(Текст для чтения):
Мать умерла, когда Иван Сергеевич был уже прославленным, но в царской России опальным автором «Записок охотника», как раз из-за своих обличительных, как он их называл, очерков. И что он проделал, вступив в наследство и пытаясь хозяйствовать? Дёшево продал созревший урожай пшеницы. Дорого заплатил за негодных лошадей. Обрушил немало устоев, которые прежде держали хозяйство, много сделал для того, чтобы обвалить его совершенно. В письме приятелю своему Анненкову признавался, что, объехав все свои деревни, «…должно быть, показался моим крестьянам глуповатым малым».
Для хозяйствования у писателя не оказалось ни приличных успешному помещику знаний, ни нужных умений, с европейским-то его образованием. Зато и в русских гимназиях дворян обучали греческому, чтобы они могли читать на нём Евангелия, Священное Писание, поскольку на русском Библия была издана лишь в последней четверти девятнадцатого века, в чём, открыв её, легко удостоверится каждый.

(Задание A): Выпишите из текста для чтения без изменений фрагмент, который открывается словами «Для хозяйствования у» и завершается словами «легко удостоверится каждый.».
(Задание B):
Ответьте на вопросы по тексту для чтения:
(i) Как Иван Сергеевич распорядился созревшим урожаем пшеницы?
(ii) Кому он признался в письме, что показался крестьянам «глуповатым малым»?
(iii) Зачем в русских гимназиях дворян обучали греческому?

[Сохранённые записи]
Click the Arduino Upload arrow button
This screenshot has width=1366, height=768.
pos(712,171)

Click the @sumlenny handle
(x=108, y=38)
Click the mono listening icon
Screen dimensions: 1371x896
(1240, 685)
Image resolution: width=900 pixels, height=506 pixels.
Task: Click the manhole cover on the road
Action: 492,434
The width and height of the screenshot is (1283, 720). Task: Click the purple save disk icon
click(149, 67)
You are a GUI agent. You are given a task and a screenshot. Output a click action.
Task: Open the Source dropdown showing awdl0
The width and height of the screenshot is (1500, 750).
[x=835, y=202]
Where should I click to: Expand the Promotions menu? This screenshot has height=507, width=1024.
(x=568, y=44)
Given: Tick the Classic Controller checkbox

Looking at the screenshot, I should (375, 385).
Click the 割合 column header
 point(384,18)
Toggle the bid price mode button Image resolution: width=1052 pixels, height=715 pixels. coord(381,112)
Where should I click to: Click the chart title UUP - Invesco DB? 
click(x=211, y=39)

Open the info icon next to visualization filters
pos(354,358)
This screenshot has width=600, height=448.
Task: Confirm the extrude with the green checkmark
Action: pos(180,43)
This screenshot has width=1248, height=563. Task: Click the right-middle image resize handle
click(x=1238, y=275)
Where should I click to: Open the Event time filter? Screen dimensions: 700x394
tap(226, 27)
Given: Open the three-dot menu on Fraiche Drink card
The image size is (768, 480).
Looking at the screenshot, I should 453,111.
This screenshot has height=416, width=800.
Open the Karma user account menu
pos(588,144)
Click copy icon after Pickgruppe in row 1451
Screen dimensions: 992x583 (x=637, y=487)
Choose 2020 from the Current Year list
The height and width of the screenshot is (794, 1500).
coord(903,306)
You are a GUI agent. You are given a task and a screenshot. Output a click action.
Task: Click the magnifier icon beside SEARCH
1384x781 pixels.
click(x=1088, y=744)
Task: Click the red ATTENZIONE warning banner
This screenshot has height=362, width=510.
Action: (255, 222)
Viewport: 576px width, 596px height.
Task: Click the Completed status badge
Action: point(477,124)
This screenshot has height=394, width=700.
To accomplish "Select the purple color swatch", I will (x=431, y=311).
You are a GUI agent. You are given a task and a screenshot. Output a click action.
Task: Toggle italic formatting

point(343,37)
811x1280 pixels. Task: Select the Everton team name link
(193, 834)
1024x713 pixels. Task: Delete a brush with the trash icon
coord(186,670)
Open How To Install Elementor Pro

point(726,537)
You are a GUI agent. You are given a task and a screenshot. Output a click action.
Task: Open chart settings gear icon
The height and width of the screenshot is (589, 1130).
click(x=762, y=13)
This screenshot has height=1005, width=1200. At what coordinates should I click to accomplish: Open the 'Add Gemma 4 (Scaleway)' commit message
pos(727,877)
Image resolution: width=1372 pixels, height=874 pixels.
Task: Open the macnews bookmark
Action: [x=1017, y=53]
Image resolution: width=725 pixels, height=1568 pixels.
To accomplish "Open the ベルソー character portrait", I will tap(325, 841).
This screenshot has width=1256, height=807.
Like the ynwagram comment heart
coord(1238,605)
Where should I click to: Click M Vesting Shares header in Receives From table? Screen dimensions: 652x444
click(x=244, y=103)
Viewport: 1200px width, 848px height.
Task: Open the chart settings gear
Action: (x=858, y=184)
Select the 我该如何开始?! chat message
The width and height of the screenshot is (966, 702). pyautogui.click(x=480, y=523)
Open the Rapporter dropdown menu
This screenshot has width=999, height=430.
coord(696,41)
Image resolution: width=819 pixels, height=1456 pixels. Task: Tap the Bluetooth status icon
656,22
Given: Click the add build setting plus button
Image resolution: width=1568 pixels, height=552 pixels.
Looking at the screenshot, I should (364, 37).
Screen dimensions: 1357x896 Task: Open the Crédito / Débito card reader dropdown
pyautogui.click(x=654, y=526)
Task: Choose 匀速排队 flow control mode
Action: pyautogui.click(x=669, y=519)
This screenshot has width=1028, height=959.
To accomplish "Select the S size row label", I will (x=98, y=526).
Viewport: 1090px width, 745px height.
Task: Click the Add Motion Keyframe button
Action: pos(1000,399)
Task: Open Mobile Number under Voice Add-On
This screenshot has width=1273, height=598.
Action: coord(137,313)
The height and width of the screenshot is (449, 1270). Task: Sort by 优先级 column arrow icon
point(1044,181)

(Решение A):
Для хозяйствования у писателя не оказалось ни приличных успешному помещику знаний, ни нужных умений, с европейским-то его образованием. Зато и в русских гимназиях дворян обучали греческому, чтобы они могли читать на нём Евангелия, Священное Писание, поскольку на русском Библия была издана лишь в последней четверти девятнадцатого века, в чём, открыв её, легко удостоверится каждый.

(Решение B):
(i) Дёшево продал его.
(ii) Своему приятелю Анненкову.
(iii) Чтобы они могли читать на нём Евангелия, Священное Писание.